The following were some positive examples that came from my change in approach, with some historical background: In 1967, Black Mask led a protest outside the Pentagon that turned into a violent outbreak. I found an image of a more peaceful moment on Wikicommons by searching “Black Mask Pentagon Vietnam protest”. The Weather Underground Organization (also known as the Weathermen), a group that I have not mentioned yet, had an accidental explosion while assembling bombs in the basement of a Greenwich Village townhouse. Three of the group’s members died and two escaped with serious injuries. I found an image on Wikicommons of firemen putting out the fires at the site by searching “Weathermen townhouse explosion”. Lastly, the Yippies, also being mentioned for the first time, were another radical leftist New York City group that held many public protests. One of the most famous incidents involving Yippies was at the New York Stock Exchange. Members of the group threw money from the balcony at traders on the floor. This event was blown up by the media after-the-fact, which was probably why I could not find any photographs of the event as it unfolded. I was, however, able to find recent photographs of the outside and inside of the New York Stock Exchange on Flickr.

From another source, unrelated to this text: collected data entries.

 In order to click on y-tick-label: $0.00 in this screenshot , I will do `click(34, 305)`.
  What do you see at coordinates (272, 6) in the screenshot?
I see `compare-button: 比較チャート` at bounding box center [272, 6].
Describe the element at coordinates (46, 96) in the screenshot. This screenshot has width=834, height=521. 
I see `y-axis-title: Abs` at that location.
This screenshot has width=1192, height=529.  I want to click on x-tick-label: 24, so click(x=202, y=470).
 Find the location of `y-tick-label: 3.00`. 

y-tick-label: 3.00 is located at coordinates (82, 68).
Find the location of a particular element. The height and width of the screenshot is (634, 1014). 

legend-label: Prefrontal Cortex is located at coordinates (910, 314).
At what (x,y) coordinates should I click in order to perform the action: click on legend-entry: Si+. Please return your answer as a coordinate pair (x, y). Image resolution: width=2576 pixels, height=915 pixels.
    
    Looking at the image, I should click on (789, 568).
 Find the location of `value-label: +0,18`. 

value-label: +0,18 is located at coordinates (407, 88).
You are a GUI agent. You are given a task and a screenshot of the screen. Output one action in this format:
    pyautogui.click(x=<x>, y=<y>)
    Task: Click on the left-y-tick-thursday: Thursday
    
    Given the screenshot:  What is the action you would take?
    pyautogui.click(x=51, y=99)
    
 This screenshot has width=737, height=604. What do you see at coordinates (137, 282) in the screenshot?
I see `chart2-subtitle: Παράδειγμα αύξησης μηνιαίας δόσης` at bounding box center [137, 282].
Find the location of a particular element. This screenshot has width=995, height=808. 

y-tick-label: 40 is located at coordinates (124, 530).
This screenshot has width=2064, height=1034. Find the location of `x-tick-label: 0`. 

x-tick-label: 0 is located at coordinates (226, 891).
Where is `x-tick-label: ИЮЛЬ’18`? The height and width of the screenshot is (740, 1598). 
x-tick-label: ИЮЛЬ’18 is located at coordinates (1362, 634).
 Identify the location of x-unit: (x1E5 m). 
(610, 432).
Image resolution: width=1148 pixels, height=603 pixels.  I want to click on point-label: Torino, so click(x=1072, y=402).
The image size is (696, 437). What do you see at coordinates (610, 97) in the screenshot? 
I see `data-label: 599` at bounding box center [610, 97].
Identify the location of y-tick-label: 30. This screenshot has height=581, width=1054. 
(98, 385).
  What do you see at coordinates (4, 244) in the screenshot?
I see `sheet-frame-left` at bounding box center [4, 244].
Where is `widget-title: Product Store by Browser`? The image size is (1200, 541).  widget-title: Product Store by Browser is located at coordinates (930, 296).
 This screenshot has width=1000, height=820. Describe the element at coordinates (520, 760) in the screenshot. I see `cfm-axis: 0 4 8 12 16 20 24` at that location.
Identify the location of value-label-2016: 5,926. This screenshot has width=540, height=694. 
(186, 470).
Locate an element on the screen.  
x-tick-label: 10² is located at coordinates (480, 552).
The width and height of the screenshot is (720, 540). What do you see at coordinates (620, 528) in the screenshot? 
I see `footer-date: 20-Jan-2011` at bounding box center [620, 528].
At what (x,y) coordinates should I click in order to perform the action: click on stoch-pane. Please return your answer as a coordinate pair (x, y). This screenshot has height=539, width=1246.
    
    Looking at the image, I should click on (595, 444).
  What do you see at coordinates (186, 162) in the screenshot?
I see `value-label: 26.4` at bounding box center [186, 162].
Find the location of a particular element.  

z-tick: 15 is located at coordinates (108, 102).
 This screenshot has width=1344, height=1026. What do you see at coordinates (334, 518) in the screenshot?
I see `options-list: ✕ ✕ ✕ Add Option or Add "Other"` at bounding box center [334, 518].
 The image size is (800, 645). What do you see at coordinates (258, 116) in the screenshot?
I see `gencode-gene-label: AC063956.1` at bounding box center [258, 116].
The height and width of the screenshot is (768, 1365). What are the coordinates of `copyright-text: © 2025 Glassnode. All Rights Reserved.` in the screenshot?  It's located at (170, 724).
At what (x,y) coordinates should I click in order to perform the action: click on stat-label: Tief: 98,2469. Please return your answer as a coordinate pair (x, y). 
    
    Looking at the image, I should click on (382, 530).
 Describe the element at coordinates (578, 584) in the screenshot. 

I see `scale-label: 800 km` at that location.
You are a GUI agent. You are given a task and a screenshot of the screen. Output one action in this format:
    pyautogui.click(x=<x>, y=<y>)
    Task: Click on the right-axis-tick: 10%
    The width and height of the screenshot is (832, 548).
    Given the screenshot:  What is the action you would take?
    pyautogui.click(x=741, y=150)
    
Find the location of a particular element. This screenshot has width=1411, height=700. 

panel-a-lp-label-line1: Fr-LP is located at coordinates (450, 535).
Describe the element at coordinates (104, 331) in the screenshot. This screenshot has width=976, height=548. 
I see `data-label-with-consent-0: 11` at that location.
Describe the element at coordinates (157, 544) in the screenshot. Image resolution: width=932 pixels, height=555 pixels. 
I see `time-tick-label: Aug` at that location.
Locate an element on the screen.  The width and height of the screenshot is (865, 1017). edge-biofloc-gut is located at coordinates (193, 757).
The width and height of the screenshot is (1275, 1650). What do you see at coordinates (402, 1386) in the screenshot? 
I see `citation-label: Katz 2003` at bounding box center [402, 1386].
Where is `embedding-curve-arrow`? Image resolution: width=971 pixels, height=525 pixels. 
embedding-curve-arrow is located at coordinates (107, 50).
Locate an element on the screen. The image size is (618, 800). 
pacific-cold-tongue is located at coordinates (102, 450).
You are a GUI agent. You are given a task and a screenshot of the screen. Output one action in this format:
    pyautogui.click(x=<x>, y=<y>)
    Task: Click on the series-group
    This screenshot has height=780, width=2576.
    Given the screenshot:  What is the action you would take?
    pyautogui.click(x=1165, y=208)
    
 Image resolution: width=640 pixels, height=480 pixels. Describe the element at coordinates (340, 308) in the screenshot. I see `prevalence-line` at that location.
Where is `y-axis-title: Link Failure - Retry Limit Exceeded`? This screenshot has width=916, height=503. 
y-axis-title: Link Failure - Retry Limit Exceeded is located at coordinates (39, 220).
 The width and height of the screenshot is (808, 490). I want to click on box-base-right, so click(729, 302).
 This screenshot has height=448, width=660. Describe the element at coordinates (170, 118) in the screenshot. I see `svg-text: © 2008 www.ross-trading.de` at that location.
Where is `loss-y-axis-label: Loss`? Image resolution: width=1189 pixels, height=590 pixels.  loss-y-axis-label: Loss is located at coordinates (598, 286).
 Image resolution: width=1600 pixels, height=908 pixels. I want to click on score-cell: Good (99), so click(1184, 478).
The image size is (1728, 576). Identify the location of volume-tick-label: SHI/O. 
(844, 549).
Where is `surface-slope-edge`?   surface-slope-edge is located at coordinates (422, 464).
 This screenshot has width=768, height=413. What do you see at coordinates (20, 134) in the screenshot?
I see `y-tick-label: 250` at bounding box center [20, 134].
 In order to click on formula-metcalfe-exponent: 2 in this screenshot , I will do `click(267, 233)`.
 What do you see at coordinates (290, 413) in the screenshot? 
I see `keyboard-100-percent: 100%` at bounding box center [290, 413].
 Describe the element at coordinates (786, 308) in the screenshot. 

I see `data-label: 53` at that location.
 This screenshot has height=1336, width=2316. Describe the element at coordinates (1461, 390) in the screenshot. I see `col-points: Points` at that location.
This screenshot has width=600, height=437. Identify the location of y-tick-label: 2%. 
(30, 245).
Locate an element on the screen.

The goals of Flickr and Wikicommons are different and thus pose dissimilar challenges to historians. Flickr is primarily a website for personal photographs, and is sometimes referred to as a social media website. Tangential to that, it is a hub of images of much more current people and places. Finding photographs from the 1960s on Flickr is a tall task in itself, let alone locating significant images pertaining to anarchy groups during the era. Most of the time, the best that Flickr can do for historians is present recent visuals of important sites of the past. Wikicommons, on the other hand, is more of an educational website than Flickr. Wikicommons is more useful to historians given its purpose and that its collection includes images that may serve as a sort of primary document. From my experience within the parameters of this project, neither image database provided me with much success. In the end, I would say that Wikicommons is a better historical tool to study mid-20th century Greenwich Village than Flickr.